AAP

Man lured young girls online: court

By Margaret Scheikowski, AAP October 29, 2009, 5:47 pm

An internet user who solicited girls for sexual activity in a cemetery wrote, "I am going to turn Sydney into a big underage gang bang", a judge has been told.

Daniel William Peckham also wrote, "I'll keep luring young girls into Satan's loving embrace of carnal delights".

The now 24-year-old penned the words in jail while on remand for 10 offences including sexually assaulting a 15-year-old girl in Sydney's Rookwood cemetery in April 2007.

During a sentencing hearing in the NSW District Court on Thursday, psychiatrist Dr Michael Diamond said Peckham's determination to obtain access to young girls was "the core of his existence".

He has pleaded guilty to the sexual assault, and to three counts each of using a carriage service to procure underage girls for sexual activity and to transmit child pornography.

Peckham has also admitted using a carriage service to menace one victim and two counts of attempting to pervert the course of justice.

According to the statement of facts tendered to Judge Peter Berman, Peckham set up a website, Rookwood Gothic Society, to solicit minors for sexual activity.

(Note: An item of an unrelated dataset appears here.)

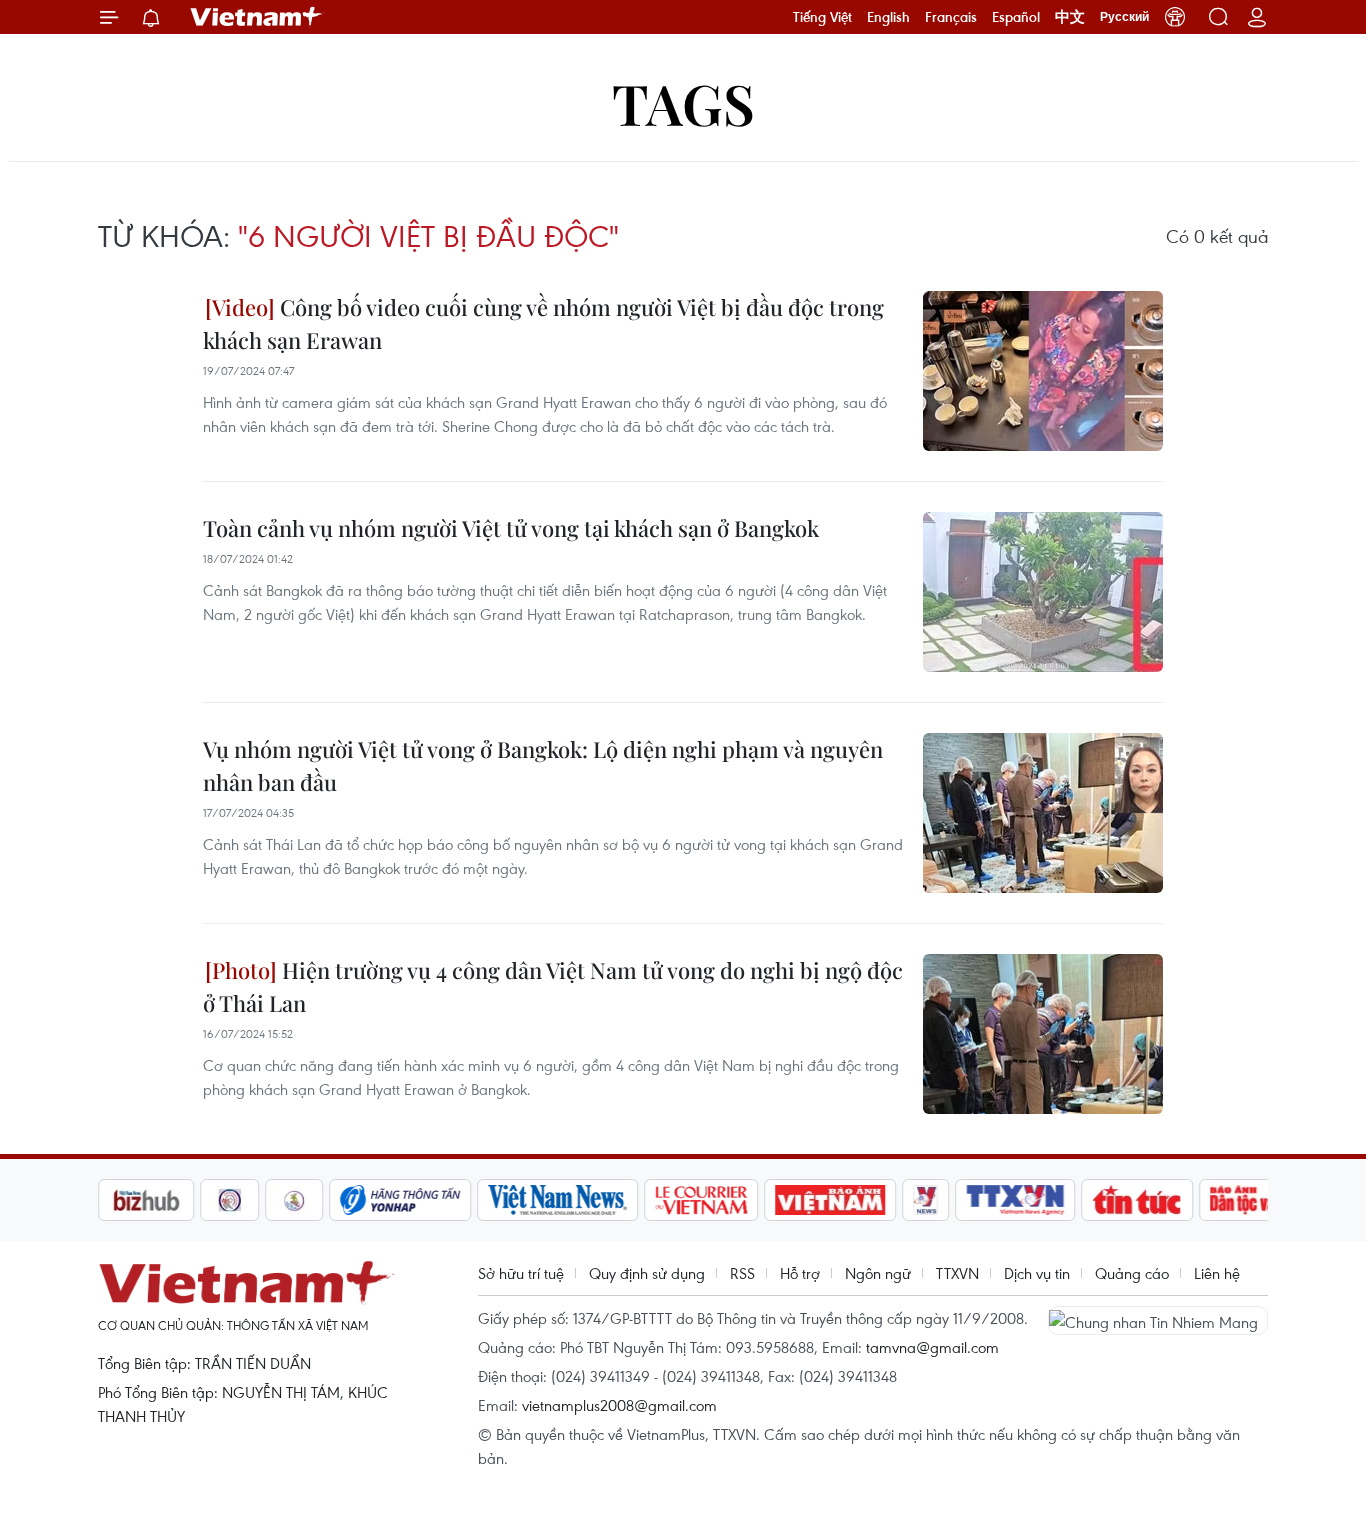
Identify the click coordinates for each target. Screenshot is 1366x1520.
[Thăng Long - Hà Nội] (1175, 17)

The site stated: "If you hang-ups about getting naked, then you are not welcome, and if you are not willing to let me have sex with you, then you are not welcome".

In response to his grooming, a 13-year-old girl sent him her topless photo, talked online with him about sex and kissed him during the four hours she spent with him at the cemetery.

He met three of the underage girls at the cemetery, including a 15-year-old he digitally penetrated.

Giving evidence for the Commonwealth Director of Public Prosecutions (DPP), Dr Diamond concluded Peckham "would be at risk of repeating his conduct".

His "procurement or orchestration" of opportunities to make contact with young girls was "the total preoccupation of his life at that time", the psychiatrist said.

Dr Diamond said he had read a "voluminous" journal kept by Peckham, as well as his other writings and letters he sent while on remand in jail.

He agreed that Peckham had "grossly deficient social skills" and a propensity for self harm.

Psychologist Dr Emma Collins, called by the defence, concluded he was only a moderate risk of repeating his conduct if he undertook sex-offending treatment.

Bruce Levet, for the DPP, read extracts from Peckham's journal and letters, including: "I got into the newspapers apparently.

"It's times like this I wish I'd done more so I could get busted for it and become even more infamous".

Ms Collins said Peckham wrote exactly how he felt, in a "very immature manner, quite adolescent".

She agreed his jail letters had an overwhelming theme about wanting to have sex with young girls, but stressed he had not yet received appropriate treatment for his offending.

In one letter he said: "I like schoolgirls, they excite me sexual" and in another: "I need 10 schoolgirls lined up in a row".

The hearing continues on Friday and the judge is expected to sentence him on December 4.